> [СТАТЬЯ]
# # # # # # #
Крестьянство металось. Особенно хорошо это, видно по информационным сводкам секретного отдела ВЧК, которые при первом знакомстве способны вызвать даже некоторое раздражение кажущейся бессмыслицей. Информация из одной и той же губернии и даже уезда нередко пестрит противоречивыми сведениями и трудно совместимыми понятиями типа: крестьяне за Советскую власть, бандитизм растет. Например, недельная сводка за первые числа августа 1919 года по Костромской губернии объявляет, что дезертирство принимает массовый организованный характер, губерния на военном положении, хотя… добровольная явка дезертиров с каждым днем усиливается[240]. Из Саратовской губернии спешат сообщить, что политическое состояние губернии удовлетворительное, если не хорошее, мелкие восстания находятся в стадии ликвидации. Вместе с тем дезертирство приняло большие размеры, в одном Вольске сейчас 424 дезертира, т. е. в 21 раз больше прежнего. Пленными, отпущенными Колчаком, распространяются слухи, что Колчак не за помещиков, а за крестьян, что он очень добрый и раздает землю и скотину и любит, когда Богу молятся, стоит не за монархию, а за Учредительное собрание. «Агитаторы Колчака имеют благодатную почву»[241]. И такая чепуха везде: дезертирство растет, а добровольная явка дезертиров усиливается.
# # # # # # #
> [ИСХОДНЫЕ ДАННЫЕ]
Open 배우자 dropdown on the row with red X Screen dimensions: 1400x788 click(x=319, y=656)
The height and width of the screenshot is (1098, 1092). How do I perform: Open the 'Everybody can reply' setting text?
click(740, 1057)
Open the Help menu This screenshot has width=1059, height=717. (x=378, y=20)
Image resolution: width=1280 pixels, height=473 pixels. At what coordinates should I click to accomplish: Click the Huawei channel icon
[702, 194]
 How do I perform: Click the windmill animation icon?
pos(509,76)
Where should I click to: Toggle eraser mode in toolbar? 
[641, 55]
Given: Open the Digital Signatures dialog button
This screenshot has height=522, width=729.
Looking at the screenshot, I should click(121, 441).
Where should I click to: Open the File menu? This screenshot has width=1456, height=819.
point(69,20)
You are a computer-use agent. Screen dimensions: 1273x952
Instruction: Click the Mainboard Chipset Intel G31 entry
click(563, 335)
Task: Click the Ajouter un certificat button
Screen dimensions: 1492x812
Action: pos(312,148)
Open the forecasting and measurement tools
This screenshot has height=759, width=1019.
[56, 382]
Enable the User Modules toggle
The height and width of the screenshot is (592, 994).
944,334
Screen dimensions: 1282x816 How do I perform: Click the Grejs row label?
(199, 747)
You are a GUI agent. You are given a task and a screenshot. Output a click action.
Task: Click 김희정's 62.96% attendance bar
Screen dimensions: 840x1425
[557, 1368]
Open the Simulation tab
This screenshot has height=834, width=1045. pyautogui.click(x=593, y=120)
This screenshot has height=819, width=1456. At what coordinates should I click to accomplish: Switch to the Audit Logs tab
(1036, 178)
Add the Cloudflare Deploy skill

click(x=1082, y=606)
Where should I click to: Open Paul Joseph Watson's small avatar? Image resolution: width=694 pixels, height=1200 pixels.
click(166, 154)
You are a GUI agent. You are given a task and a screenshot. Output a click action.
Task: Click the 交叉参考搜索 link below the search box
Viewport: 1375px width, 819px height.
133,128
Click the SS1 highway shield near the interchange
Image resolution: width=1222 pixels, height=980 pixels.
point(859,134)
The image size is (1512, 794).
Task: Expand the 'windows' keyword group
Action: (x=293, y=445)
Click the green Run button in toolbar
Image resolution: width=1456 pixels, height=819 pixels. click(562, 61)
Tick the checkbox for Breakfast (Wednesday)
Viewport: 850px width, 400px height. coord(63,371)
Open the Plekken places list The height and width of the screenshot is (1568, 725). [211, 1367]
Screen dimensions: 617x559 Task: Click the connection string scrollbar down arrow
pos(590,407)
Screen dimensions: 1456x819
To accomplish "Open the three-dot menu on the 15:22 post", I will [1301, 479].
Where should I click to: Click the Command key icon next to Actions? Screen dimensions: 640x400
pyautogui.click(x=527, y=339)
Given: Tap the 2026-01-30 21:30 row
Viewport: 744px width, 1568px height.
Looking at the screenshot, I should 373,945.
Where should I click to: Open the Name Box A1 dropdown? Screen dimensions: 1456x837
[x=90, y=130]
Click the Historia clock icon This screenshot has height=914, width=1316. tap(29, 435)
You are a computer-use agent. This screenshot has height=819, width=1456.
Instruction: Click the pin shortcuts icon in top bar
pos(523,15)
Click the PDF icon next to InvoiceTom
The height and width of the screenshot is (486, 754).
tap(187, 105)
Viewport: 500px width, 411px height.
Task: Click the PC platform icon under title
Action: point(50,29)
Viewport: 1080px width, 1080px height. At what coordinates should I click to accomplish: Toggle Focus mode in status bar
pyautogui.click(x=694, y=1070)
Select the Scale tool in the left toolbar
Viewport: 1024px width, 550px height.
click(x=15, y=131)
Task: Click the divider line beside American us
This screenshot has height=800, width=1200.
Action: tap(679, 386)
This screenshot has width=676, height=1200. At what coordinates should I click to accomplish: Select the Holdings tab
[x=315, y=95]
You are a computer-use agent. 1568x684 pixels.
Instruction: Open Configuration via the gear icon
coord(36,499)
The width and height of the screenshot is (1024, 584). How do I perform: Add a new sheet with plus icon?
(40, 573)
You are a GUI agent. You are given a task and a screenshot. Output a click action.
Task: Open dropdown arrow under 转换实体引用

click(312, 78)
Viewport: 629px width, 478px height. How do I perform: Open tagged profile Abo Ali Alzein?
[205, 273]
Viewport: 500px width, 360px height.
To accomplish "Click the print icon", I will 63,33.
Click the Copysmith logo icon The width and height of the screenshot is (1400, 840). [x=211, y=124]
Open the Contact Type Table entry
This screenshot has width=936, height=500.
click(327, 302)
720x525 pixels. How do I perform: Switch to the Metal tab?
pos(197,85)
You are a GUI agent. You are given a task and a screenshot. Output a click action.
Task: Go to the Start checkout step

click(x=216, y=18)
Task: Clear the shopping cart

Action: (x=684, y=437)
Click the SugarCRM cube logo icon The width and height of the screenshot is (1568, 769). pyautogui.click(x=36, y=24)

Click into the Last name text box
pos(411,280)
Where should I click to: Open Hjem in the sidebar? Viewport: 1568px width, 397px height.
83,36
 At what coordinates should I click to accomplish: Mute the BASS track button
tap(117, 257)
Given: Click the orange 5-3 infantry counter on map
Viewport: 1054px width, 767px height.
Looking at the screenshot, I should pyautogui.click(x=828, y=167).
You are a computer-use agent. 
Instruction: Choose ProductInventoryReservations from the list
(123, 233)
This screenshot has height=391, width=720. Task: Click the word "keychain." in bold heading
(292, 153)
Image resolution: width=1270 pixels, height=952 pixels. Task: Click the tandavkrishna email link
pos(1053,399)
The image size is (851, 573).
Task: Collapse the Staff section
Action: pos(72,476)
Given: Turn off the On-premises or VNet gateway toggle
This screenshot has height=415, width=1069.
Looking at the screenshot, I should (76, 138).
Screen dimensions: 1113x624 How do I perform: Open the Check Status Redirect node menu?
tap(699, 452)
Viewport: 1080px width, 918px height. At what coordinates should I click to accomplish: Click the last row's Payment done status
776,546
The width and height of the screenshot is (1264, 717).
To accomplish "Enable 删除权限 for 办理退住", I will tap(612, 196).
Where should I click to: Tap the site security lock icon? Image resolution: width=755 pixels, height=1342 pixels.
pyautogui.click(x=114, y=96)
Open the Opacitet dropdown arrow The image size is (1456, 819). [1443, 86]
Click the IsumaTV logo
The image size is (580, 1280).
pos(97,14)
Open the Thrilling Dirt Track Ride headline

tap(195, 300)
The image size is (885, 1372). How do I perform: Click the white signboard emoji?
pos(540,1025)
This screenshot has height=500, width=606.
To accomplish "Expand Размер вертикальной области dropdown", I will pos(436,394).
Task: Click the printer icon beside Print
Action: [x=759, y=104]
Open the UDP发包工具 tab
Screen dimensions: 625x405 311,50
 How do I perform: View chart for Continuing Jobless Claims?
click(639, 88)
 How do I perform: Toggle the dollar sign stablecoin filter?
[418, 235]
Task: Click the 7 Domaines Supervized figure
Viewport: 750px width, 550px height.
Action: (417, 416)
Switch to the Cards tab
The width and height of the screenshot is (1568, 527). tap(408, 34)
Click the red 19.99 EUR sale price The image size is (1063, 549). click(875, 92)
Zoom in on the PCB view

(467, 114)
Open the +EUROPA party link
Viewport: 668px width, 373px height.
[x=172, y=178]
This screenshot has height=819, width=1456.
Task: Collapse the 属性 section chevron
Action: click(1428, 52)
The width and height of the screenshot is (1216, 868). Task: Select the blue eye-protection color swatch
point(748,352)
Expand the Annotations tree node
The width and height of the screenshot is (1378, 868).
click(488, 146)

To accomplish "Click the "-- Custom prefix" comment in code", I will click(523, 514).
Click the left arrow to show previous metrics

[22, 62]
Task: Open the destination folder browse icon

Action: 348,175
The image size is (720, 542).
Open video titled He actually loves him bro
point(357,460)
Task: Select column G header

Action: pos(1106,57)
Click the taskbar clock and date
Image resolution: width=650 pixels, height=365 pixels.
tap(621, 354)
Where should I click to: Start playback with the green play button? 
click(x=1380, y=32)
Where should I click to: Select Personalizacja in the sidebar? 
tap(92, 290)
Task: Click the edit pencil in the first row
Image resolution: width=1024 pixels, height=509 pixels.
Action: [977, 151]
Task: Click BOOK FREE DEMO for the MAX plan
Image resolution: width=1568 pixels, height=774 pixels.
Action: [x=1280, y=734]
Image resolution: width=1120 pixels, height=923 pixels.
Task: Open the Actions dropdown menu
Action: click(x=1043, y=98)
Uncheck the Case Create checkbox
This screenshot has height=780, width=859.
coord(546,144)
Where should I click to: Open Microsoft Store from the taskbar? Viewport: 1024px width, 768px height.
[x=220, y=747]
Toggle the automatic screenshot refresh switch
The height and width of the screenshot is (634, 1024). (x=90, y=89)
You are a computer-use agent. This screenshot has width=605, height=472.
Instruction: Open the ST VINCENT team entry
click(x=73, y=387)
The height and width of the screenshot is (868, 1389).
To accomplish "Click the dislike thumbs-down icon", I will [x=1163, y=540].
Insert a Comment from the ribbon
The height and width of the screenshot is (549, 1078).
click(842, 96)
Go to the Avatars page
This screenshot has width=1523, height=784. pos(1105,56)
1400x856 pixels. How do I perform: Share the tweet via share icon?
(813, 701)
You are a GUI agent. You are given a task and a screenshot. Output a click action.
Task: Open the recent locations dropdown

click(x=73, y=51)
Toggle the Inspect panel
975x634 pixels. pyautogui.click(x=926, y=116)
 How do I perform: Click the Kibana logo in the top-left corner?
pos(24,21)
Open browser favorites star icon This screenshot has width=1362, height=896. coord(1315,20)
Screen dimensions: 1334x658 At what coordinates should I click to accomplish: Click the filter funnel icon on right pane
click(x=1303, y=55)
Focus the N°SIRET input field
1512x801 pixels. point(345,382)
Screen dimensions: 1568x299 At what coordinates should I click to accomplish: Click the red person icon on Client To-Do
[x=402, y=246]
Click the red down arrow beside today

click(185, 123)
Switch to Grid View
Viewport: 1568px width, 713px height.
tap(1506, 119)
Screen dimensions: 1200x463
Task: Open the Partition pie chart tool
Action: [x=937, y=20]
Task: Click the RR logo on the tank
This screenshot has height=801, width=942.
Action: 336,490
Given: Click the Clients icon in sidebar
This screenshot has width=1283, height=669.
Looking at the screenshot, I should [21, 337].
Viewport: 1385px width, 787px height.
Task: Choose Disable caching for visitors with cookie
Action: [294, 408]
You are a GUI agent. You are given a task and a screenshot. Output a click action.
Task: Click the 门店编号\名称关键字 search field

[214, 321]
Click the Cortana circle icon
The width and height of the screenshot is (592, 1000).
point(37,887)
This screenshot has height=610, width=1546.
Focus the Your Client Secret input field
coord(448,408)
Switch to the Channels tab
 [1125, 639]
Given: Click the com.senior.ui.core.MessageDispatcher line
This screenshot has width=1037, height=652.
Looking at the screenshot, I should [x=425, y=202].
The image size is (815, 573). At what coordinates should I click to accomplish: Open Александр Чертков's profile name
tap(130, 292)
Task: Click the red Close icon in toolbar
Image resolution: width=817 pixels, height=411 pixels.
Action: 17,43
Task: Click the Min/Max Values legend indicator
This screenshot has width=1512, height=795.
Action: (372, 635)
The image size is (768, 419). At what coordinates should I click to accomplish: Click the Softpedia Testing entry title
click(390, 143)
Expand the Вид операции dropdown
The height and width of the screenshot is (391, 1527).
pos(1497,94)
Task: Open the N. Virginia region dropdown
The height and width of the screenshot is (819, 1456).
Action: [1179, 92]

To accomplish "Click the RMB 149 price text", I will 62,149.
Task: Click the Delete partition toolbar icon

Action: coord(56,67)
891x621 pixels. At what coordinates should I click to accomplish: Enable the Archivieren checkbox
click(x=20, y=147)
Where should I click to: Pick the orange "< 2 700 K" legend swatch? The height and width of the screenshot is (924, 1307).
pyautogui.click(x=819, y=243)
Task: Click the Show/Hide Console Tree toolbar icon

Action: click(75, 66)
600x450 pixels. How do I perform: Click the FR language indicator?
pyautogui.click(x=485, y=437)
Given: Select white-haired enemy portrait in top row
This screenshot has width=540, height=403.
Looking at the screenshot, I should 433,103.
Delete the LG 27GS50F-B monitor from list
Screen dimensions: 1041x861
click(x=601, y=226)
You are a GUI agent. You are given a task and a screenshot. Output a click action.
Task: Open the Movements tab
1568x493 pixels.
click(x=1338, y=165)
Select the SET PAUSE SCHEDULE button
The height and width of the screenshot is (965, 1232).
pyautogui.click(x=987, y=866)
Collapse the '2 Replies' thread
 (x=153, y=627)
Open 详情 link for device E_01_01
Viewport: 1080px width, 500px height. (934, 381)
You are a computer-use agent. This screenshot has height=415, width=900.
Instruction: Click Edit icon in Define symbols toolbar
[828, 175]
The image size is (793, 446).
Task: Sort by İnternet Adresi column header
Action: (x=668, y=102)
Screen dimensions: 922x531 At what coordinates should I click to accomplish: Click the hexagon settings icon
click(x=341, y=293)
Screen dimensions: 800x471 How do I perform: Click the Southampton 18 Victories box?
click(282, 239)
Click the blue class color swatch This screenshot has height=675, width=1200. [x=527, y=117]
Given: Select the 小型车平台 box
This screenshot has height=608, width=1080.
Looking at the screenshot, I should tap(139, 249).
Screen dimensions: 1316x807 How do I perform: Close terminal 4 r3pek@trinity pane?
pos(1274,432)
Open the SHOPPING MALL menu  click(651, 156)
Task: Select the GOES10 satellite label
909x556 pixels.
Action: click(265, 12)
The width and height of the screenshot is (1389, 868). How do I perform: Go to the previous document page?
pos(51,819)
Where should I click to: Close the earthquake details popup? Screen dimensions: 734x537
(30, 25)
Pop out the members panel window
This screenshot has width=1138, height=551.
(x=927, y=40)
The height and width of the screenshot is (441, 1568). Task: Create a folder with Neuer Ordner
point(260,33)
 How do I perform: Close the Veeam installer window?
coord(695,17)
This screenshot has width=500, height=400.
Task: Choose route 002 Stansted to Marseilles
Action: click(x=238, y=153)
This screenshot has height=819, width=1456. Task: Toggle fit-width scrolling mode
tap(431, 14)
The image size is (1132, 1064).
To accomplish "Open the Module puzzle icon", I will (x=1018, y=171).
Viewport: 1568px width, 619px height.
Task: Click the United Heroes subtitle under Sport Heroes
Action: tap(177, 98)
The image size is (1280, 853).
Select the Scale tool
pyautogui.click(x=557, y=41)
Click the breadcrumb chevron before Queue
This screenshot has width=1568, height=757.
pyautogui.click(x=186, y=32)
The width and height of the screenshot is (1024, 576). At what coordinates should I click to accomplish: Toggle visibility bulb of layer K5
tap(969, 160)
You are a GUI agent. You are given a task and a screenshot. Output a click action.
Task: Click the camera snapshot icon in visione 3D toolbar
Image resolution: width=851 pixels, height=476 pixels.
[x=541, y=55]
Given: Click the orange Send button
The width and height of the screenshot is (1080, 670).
# # # # # # #
Ответьте на вопросы по тексту о настроениях крестьянства:
1. Какое положение объявлено в Костромской губернии по недельной сводке за первые числа августа 1919 года?
2. Сколько дезертиров, согласно сообщению из Саратовской губернии, находится в одном Вольске?
3. За что, по слухам от отпущенных Колчаком пленных, стоит Колчак вместо монархии?

> [ИТОГОВЫЙ ОТВЕТ]
1. Костромская губерния находится на военном положении.
2. В одном Вольске находится 424 дезертира, то есть в 21 раз больше прежнего.
3. По этим слухам, Колчак стоит за Учредительное собрание.